> [REQUIRED WORK] Copy the Micaela Luján text starting at "Argentina boxer (born" and ending at "Súper Mosca 2026.", switching every "boxer" to "fighter".

-- start of DOCUMENT EXCERPT --

Micaela Luján

Personal information
- Nickname: La Princesita
- Born: 12 June 1999 (age 27) Villa Mercedes, San Luis, Argentina
- Height: 158 cm (5 ft 2 in)
- Weight: Super flyweight

Boxing career
- Stance: Orthodox

Boxing record
- Total fights: 21
- Wins: 17
- Win by KO: 6
- Losses: 3
- Draws: 1

= Micaela Luján =

Argentina boxer (born 1999)

Micaela Milagros Luján (born 12 June 1999) is an Argentine professional boxer who is a former IBF female junior bantamweight champion.

Campeona Argentina y Sudamericana Súper Mosca 2023 .. Campeona Argentina Mosca 2025. Campeona Sudamericana Súper Mosca 2026.

==Professional career==
Luján made her professional debut on 28 January 2017, scoring a first-round knockout (KO) victory against Mileydis Mercado on 22 November 2015, at the Hotel Cisne Campestre in Puerto Colombia, Colombia.

-- end of DOCUMENT EXCERPT --
-- start of DATASET ENTRIES --

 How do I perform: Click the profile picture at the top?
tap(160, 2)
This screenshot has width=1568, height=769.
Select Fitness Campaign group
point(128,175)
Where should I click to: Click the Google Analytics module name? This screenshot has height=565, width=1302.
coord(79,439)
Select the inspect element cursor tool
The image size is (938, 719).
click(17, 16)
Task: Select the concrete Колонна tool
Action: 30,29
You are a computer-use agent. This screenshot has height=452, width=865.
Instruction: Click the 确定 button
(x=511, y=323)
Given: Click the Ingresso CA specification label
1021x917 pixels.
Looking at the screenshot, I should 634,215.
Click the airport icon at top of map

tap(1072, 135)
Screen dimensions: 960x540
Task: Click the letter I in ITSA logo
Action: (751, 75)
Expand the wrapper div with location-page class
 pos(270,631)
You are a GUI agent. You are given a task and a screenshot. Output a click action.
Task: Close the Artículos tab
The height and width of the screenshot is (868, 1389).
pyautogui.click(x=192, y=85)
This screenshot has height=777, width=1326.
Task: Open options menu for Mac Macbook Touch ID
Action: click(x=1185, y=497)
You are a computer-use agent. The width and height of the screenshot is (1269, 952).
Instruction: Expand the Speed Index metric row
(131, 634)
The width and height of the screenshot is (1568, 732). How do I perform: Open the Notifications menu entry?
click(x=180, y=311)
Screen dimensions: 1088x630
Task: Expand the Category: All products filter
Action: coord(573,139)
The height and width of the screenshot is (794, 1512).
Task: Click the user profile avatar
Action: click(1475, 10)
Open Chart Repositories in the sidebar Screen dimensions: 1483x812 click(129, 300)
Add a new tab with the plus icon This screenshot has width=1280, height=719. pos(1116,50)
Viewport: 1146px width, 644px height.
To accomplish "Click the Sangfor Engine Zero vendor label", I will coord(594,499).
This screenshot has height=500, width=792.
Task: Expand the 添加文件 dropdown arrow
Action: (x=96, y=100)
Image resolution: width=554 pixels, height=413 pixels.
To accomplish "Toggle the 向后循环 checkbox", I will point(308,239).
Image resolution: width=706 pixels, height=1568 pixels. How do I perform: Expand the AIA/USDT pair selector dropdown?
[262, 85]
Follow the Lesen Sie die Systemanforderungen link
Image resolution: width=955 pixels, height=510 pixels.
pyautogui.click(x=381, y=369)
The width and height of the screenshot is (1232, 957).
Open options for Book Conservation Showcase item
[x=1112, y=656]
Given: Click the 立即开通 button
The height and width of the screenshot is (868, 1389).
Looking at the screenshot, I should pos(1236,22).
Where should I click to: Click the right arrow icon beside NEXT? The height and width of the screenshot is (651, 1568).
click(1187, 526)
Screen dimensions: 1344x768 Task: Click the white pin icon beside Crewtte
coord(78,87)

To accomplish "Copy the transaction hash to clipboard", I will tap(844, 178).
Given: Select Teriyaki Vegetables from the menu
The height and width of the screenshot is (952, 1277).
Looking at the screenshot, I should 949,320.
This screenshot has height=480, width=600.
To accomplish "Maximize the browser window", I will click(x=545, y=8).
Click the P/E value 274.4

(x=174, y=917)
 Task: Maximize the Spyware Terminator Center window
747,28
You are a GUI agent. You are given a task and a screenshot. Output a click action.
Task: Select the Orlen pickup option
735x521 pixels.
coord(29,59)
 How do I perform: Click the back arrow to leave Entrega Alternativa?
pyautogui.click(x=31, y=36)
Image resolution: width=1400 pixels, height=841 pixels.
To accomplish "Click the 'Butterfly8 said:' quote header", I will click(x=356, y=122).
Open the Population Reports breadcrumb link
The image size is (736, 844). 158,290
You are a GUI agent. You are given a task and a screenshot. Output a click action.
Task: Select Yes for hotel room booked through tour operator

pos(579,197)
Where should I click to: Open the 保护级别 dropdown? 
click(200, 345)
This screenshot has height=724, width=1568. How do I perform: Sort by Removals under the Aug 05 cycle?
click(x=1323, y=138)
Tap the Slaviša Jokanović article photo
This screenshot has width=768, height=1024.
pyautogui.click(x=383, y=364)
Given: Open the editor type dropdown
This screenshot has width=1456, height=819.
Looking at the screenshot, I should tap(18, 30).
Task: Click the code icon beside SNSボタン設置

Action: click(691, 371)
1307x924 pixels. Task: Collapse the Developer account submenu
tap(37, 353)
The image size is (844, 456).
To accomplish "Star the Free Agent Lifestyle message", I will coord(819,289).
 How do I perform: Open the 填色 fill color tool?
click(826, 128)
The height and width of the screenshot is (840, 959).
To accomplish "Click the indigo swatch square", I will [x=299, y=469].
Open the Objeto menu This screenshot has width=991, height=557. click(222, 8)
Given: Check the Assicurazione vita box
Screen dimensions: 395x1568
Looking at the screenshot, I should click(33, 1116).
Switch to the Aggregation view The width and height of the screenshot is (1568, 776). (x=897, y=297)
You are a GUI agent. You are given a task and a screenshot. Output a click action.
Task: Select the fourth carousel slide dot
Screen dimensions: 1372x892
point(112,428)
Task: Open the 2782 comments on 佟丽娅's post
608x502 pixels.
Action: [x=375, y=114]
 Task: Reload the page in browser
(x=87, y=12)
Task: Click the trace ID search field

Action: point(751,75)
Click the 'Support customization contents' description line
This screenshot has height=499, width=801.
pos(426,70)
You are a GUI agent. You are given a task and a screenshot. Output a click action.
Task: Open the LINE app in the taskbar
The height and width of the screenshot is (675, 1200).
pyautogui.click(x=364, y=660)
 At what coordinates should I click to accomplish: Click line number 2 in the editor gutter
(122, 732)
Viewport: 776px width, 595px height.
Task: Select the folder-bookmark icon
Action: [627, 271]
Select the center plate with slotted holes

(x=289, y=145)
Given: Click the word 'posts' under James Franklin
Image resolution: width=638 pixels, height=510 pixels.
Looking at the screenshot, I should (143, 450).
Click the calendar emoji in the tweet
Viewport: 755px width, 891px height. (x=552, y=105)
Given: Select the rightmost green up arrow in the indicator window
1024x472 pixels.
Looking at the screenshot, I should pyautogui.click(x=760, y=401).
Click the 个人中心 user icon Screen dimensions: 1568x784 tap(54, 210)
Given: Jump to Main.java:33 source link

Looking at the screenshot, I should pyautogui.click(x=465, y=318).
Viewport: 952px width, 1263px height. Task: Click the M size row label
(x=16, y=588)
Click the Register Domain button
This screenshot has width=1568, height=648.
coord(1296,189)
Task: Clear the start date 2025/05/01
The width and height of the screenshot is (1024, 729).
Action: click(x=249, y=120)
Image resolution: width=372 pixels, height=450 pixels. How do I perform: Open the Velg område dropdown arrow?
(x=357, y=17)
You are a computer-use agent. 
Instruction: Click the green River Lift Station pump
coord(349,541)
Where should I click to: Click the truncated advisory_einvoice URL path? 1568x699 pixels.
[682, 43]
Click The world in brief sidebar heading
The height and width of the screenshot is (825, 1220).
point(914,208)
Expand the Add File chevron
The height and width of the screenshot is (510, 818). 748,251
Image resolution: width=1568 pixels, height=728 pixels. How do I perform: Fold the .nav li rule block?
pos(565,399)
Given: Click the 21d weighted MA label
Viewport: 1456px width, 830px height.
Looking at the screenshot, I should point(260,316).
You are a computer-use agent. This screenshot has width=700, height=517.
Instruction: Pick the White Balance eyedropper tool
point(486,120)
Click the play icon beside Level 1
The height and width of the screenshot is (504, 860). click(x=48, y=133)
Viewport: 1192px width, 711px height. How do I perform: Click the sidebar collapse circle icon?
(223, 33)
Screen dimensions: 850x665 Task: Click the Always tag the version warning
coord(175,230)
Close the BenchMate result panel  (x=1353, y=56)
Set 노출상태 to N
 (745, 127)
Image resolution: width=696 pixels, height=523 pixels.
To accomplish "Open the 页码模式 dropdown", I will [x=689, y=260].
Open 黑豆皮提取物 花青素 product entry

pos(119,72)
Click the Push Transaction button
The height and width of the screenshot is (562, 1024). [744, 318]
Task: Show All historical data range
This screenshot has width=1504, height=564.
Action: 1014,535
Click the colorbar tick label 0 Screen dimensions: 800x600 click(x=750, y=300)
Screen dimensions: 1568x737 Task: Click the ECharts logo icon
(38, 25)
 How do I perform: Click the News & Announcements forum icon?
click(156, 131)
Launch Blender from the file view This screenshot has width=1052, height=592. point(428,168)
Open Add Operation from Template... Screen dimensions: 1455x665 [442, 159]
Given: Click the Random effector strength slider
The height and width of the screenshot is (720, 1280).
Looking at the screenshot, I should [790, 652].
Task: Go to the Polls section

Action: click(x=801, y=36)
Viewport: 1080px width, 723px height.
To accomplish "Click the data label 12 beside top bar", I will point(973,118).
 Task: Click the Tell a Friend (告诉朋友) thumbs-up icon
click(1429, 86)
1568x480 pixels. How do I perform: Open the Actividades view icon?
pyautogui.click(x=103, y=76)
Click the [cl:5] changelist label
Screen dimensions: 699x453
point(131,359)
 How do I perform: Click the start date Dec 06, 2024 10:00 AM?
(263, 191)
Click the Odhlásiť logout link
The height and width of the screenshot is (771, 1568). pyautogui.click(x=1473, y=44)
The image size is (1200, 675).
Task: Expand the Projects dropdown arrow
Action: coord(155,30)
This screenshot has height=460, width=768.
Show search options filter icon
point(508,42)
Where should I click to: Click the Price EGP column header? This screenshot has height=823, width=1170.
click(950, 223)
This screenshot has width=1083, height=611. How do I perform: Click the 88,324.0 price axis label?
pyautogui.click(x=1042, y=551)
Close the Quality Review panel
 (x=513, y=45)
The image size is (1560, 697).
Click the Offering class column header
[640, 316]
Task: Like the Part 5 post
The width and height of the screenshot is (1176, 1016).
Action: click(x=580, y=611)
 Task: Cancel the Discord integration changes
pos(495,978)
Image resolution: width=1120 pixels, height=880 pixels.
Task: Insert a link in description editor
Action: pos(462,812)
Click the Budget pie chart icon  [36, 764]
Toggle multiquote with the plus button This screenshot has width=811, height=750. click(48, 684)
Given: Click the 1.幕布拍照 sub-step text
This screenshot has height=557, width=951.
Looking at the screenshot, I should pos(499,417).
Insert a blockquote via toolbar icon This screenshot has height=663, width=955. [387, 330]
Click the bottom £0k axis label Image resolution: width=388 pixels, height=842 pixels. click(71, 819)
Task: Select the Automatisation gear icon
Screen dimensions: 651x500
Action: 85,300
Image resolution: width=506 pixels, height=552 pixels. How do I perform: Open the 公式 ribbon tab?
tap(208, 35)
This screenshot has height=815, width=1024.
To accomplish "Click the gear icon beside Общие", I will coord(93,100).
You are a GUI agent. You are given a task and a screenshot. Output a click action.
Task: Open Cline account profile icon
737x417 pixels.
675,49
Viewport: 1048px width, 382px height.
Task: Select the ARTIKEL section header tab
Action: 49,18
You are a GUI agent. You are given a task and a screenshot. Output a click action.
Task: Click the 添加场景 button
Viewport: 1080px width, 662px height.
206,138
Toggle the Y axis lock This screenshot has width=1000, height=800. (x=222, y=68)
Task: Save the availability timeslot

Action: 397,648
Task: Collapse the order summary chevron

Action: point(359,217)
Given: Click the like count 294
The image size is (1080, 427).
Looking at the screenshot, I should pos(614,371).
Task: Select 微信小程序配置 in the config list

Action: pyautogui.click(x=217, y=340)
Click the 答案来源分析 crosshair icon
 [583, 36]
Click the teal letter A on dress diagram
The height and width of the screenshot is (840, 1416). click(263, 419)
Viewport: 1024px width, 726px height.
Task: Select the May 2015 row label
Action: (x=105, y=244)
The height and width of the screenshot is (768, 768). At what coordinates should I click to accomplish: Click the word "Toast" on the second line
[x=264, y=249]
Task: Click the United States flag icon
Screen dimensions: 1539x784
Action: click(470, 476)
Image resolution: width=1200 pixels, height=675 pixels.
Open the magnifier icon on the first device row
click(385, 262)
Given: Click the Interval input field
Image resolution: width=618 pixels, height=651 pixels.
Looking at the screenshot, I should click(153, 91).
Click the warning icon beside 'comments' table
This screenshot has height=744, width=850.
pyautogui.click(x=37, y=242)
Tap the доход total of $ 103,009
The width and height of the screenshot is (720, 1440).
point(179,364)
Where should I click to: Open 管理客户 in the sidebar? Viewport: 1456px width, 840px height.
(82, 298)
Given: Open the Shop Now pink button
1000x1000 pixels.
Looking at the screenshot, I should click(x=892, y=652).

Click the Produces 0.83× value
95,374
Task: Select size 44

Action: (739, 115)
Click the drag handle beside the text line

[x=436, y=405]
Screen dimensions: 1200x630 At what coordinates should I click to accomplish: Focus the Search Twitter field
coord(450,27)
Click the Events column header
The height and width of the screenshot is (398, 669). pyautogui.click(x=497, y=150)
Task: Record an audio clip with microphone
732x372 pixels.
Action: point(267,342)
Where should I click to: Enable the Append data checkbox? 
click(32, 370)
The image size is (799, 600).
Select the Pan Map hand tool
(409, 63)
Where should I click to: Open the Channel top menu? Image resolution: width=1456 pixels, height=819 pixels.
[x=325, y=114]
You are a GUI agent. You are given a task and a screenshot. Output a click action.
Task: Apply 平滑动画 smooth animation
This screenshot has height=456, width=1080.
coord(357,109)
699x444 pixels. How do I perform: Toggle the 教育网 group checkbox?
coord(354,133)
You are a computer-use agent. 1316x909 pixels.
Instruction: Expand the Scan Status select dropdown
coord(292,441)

-- end of DATASET ENTRIES --

> [SOLUTION]
Argentina fighter (born 1999)

Micaela Milagros Luján (born 12 June 1999) is an Argentine professional fighter who is a former IBF female junior bantamweight champion.

Campeona Argentina y Sudamericana Súper Mosca 2023 .. Campeona Argentina Mosca 2025. Campeona Sudamericana Súper Mosca 2026.